Dans le texte sur Oikocredit, recopiez fidèlement le passage qui commence aux mots « Rubén León Ibarra » et s'arrête après « et plus épanouie. ».

=== EXTRAIT PRÉSENTÉ ===
= = = = =

Kawien Ziedses des Plantes nous a replongés dans les débuts d’Oikocredit dans les années 1970 et a montré comment l’organisation – tout comme le secteur de la microfinance – est passée de l’octroi de petits prêts à une approche beaucoup plus holistique.
Elle a également expliqué comment les méthodes de mesure ont évolué : on est passé de récits individuels et qualitatifs à des approches plus systématiques, même si le débat reste ouvert sur des notions apparemment simples, comme la définition même de la pauvreté. « Nos clients représentent notre base de données la plus riche », a‑t‑elle conclu, « mais nous n’exploitons pas encore suffisamment cette source précieuse pour renforcer nos services. »
Rubén León Ibarra a ensuite rappelé que la pauvreté est un phénomène multidimensionnel qui appelle une réponse tout aussi multidimensionnelle — et que ces solutions doivent être conçues avec les clients eux‑mêmes. Oikocredit a accompagné des organisations dans 23 pays dans la mise en place de systèmes permettant de créer un écosystème où les clients ne gagnent pas seulement un meilleur revenu, mais accèdent aussi à une vie plus stable et plus épanouie.
Il a souligné que, face aux grands défis mondiaux comme la crise climatique, les clients demandent avant tout non pas de nouveaux produits, mais une formation : comprendre ce qui les attend et comment s’y préparer. De cette manière, nous pouvons les aider à renforcer leur résilience dans un monde de plus en plus incertain.

= = = = =

=== LIGNES FOURNIES ===
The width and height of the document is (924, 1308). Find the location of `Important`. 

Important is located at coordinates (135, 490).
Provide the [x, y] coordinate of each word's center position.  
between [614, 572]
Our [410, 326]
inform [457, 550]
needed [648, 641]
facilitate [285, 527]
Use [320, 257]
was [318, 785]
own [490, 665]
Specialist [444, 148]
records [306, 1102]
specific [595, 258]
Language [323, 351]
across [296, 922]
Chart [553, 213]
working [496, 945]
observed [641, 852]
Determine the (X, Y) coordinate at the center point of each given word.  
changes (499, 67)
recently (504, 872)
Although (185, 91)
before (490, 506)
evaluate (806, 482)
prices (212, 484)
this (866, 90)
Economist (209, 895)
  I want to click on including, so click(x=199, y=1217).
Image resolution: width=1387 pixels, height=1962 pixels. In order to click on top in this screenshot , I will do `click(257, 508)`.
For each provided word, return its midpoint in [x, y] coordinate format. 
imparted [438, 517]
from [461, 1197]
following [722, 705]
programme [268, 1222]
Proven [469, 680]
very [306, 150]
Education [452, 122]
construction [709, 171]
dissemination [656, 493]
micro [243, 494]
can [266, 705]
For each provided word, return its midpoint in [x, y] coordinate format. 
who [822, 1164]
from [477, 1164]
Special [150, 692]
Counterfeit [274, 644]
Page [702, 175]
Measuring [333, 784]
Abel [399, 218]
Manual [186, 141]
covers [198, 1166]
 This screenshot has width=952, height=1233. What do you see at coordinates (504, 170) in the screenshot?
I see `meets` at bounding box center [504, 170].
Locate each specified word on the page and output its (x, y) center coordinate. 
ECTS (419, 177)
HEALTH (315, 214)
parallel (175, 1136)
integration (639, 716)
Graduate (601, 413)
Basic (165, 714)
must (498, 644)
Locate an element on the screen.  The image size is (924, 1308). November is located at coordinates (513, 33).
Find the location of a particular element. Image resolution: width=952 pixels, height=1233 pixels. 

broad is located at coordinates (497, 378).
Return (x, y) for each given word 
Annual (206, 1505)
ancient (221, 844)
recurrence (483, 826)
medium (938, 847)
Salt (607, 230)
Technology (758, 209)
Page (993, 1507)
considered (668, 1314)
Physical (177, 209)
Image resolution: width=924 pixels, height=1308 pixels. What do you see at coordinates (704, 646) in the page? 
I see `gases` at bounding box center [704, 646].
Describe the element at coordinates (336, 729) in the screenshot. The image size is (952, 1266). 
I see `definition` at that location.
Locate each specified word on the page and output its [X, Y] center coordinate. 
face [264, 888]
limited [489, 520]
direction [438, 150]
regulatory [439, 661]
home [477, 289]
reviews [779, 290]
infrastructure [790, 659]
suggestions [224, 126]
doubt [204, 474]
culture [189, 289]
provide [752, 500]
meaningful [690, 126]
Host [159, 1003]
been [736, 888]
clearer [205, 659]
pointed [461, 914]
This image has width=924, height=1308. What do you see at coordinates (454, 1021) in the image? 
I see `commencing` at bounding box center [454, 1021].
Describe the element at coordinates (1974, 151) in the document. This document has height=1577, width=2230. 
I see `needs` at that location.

= = = = =

=== RÉPONSE PRODUITE ===
Rubén León Ibarra a ensuite rappelé que la pauvreté est un phénomène multidimensionnel qui appelle une réponse tout aussi multidimensionnelle — et que ces solutions doivent être conçues avec les clients eux‑mêmes. Oikocredit a accompagné des organisations dans 23 pays dans la mise en place de systèmes permettant de créer un écosystème où les clients ne gagnent pas seulement un meilleur revenu, mais accèdent aussi à une vie plus stable et plus épanouie.